◆ **What is expected**
Filter the records down to the lines that hold the word "screenshot", and copy each of those lines.
(Available data Opens)
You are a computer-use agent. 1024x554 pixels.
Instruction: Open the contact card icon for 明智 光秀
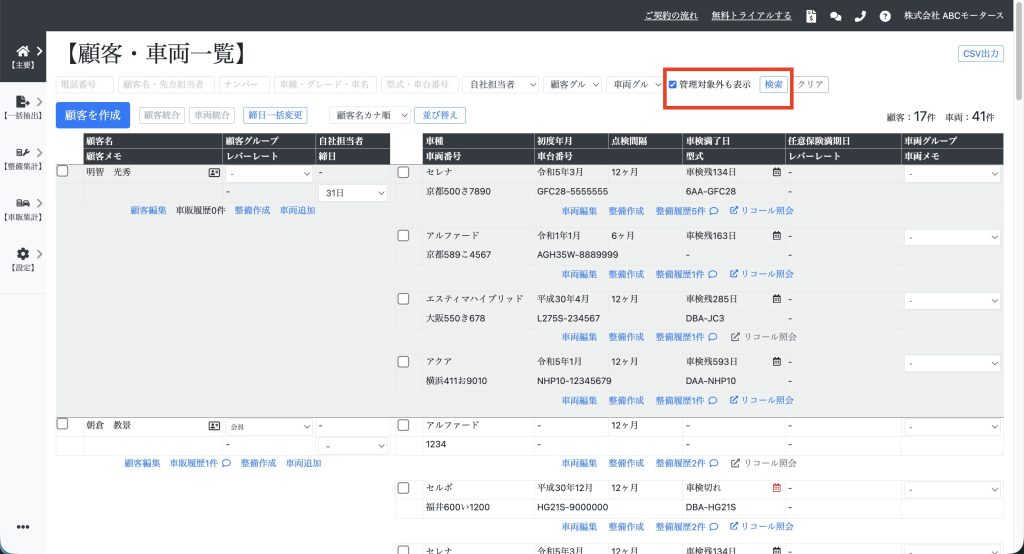point(214,173)
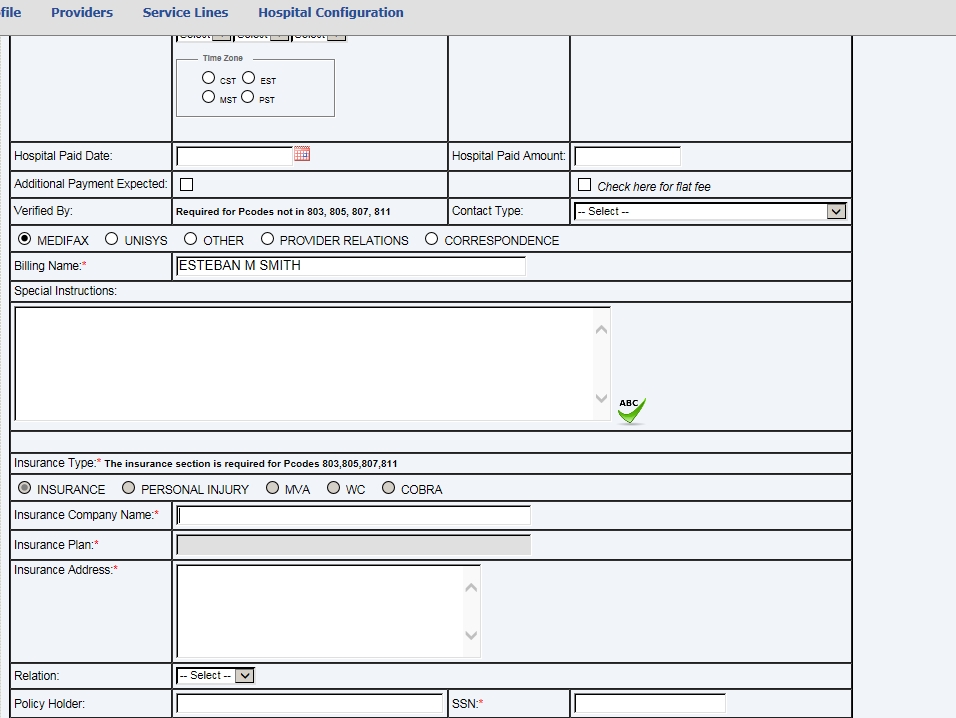
Task: Open the Contact Type dropdown
Action: tap(710, 212)
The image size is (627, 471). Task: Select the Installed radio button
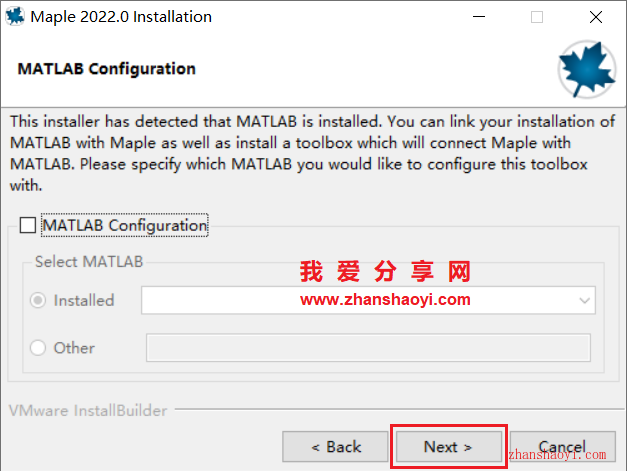[x=38, y=300]
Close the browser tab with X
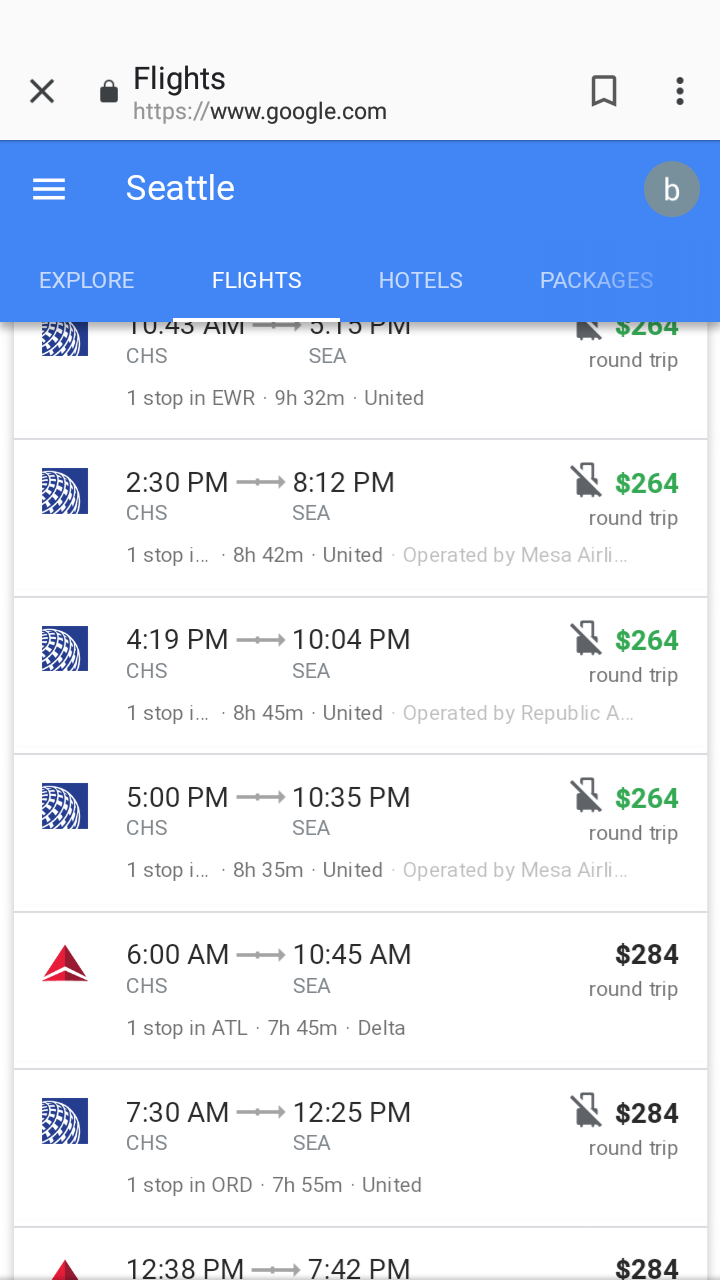The image size is (720, 1280). point(42,92)
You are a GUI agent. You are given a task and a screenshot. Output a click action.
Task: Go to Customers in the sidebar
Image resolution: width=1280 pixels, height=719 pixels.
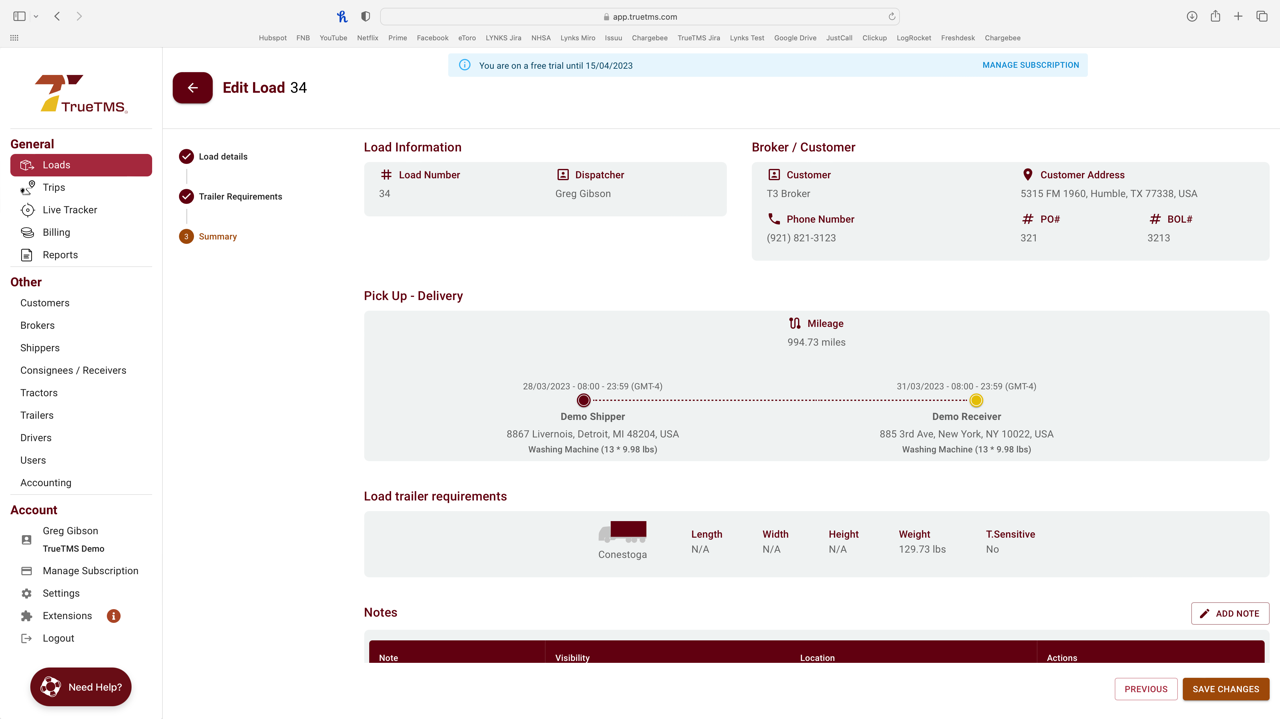coord(45,303)
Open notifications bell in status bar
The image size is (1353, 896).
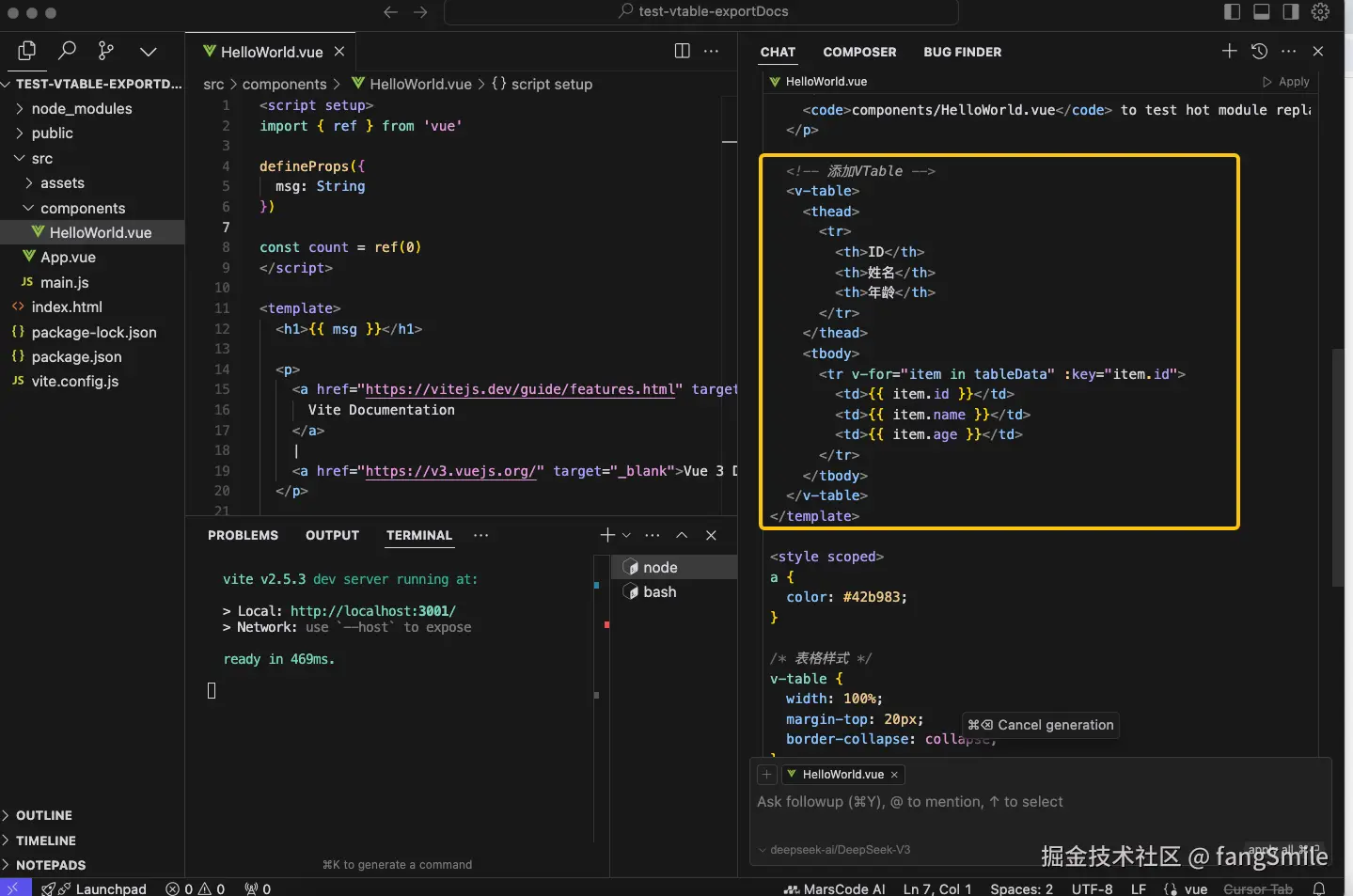coord(1319,888)
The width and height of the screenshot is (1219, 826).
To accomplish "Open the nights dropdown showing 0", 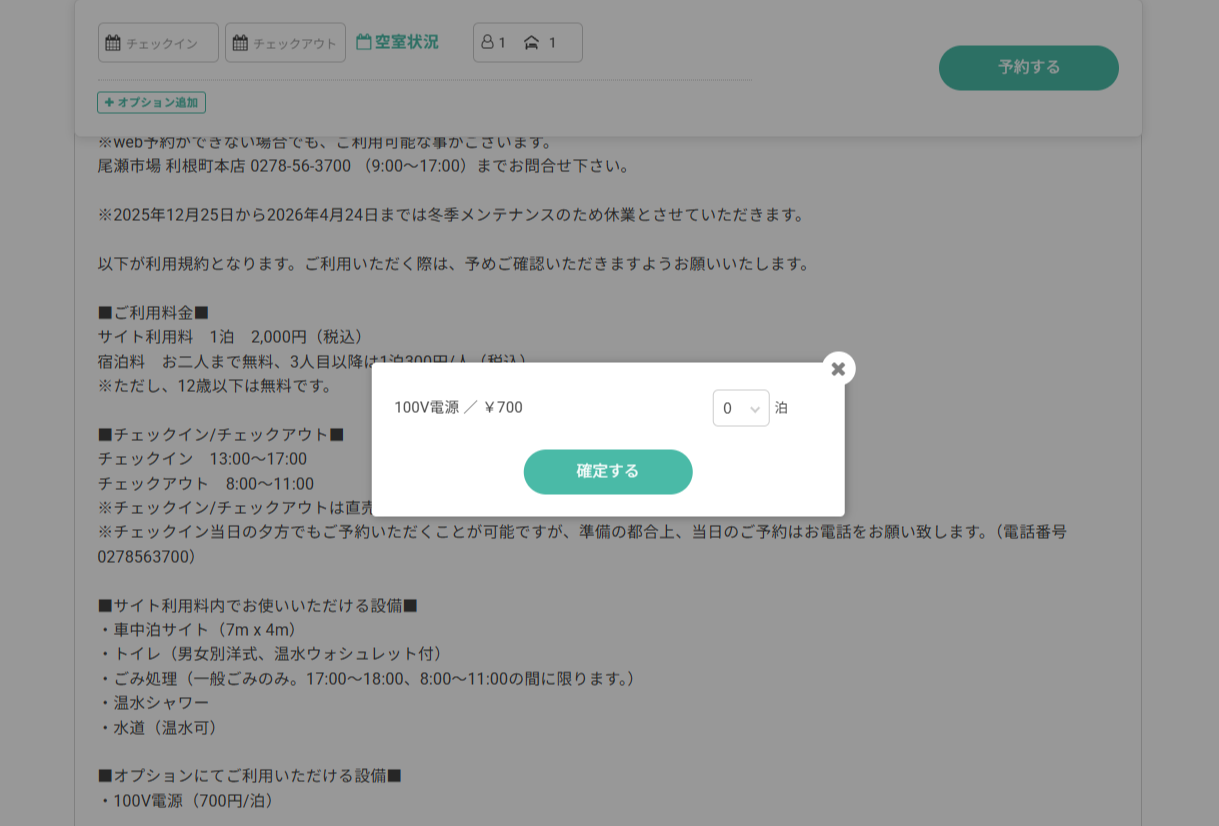I will 740,408.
(Available data Closes)
◆ **Finished exercise**
You are a GUI agent. You are given a task and a screenshot. Output a click action.
The width and height of the screenshot is (1219, 826).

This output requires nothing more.